"28 So Moses gave command concerning them to Eleazar the priest and to Joshua the son of Nun and to the heads of the fathers' houses of the tribes of the people of Israel. 29 And Moses said to them, “If the people of Gad and the people of Reuben, every man who is armed to battle before the Lord, will pass with you over the Jordan and the land shall be subdued before you, then you shall give them the land of Gilead for a possession. 30 However, if they will not pass over with you armed, they shall have possessions among you in the land of Canaan.” 31 And the people of Gad and the people of Reuben answered, “What the Lord has said to your servants, we will do. 32 We will pass over armed before the Lord into the land of Canaan, and the possession of our inheritance shall remain with us beyond the Jordan.”

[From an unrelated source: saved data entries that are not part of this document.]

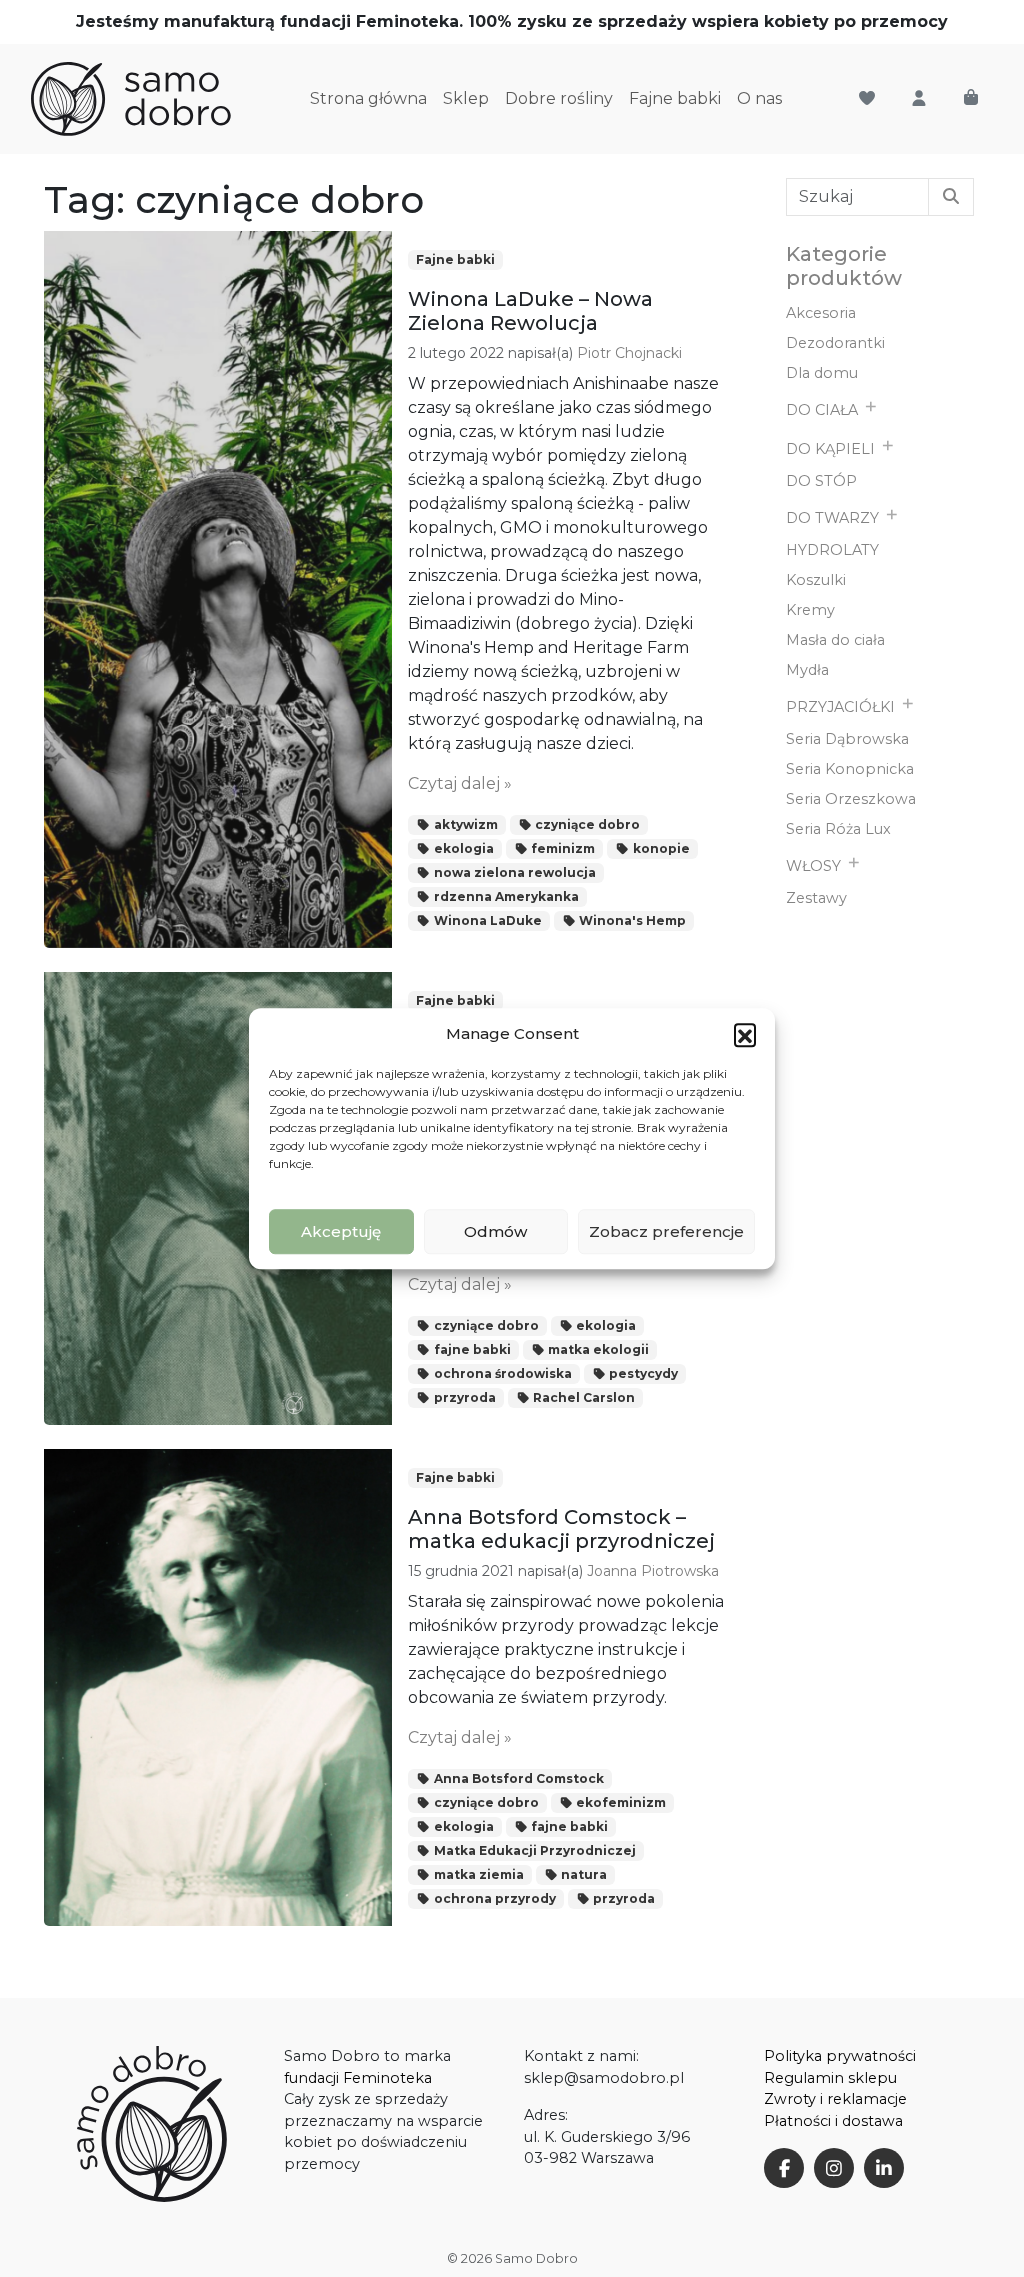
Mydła (807, 670)
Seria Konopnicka (850, 769)
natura (582, 1874)
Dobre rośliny (559, 98)
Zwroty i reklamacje (835, 2099)
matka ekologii (597, 1349)
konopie (660, 848)
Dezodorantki (835, 343)
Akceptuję (341, 1231)
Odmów (495, 1231)
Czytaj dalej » (460, 783)
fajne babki (471, 1349)
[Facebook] (784, 2168)
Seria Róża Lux (838, 829)
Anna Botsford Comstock (517, 1778)
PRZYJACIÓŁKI (840, 707)
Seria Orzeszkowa (851, 799)
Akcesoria (821, 313)
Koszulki (816, 580)
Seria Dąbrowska (847, 739)
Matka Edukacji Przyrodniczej (533, 1850)
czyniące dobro (586, 824)
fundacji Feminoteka (358, 2078)
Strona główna (368, 98)
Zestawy (816, 898)
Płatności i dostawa (833, 2121)
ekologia (462, 848)
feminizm (561, 848)
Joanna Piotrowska (653, 1571)
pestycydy (642, 1373)
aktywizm (464, 824)
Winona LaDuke (486, 920)
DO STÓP (821, 481)
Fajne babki (675, 98)
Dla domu (822, 373)
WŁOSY (813, 866)
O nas (759, 98)
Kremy (810, 610)
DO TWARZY (832, 518)
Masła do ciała (835, 640)
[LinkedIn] (884, 2168)
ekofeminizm (619, 1802)
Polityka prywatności (840, 2056)
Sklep (466, 98)
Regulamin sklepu (830, 2078)
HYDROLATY (832, 550)
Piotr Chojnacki (629, 353)
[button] (745, 1034)
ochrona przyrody (493, 1898)
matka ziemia (477, 1874)
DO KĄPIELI (830, 449)
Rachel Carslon (582, 1397)
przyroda (463, 1397)
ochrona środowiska (501, 1373)
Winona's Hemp (631, 920)
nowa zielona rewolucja (513, 872)
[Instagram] (834, 2168)
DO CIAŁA (822, 410)
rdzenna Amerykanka (505, 896)
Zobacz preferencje (666, 1231)
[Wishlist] (867, 99)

33 And Moses gave to them, to the people of Gad and to the people of Reuben and to the half-tribe of Manasseh the son of Joseph, the kingdom of Sihon king of the Amorites and the kingdom of Og king of Bashan, the land and its cities with their territories, the cities of the land throughout the country. 34 And the people of Gad built Dibon, Ataroth, Aroer, 35 Atroth-shophan, Jazer, Jogbehah, 36 Beth-nimrah and Beth-haran, fortified cities, and folds for sheep. 37 And the people of Reuben built Heshbon, Elealeh, Kiriathaim, 38 Nebo, and Baal-meon (their names were changed), and Sibmah. And they gave other names to the cities that they built. 39 And the sons of Machir the son of Manasseh went to Gilead and captured it, and dispossessed the Amorites who were in it. 40 And Moses gave Gilead to Machir the son of Manasseh, and he settled in it. 41 And Jair the son of Manasseh went and captured their villages, and called them Havvoth-jair. 42 And Nobah went and captured Kenath and its villages, and called it Nobah, after his own name."
Numbers 32:28-42
Another lesson we may gather from this incident is this: the same factors that hinder people in spiritual life are those that keep others out of the kingdom of God. One thinks readily of the rich young ruler: he stood at the very gates, so to speak, of the Promised Land, viewing it and being inexpressibly drawn to it. But love of the world held him back from entering in, and he went away sorrowful. We do not know whether an absolute distinction can be made between those who are irreconcilably opposed to the message of the gospel and those whose hearts have been divided within themselves, one part of them longing for the blessings of its peace, the other resisting and holding back because of the claims of the world. But both, sadly, may end in the same way, without Christ and without hope for time or eternity. But when we think of how suddenly God can cut men off from the little, paltry things that blind their eyes to the eternal world, we should realise that none of these things, whatever they are, are worth the price we often pay for them, in term of spiritual values. Sometimes it is a way of life that keeps men from the true riches, and a whole way of life may need to be radically changed, and this is what would have been involved for the rich young ruler, and plainly it was something he was not prepared to face. Ah, a way of life can very soon pass away: how tragic then, to be clinging stubbornly to it until it slips through our nerveless fingers. How much better to cast it aside resolutely, in order to lay hold on eternal life!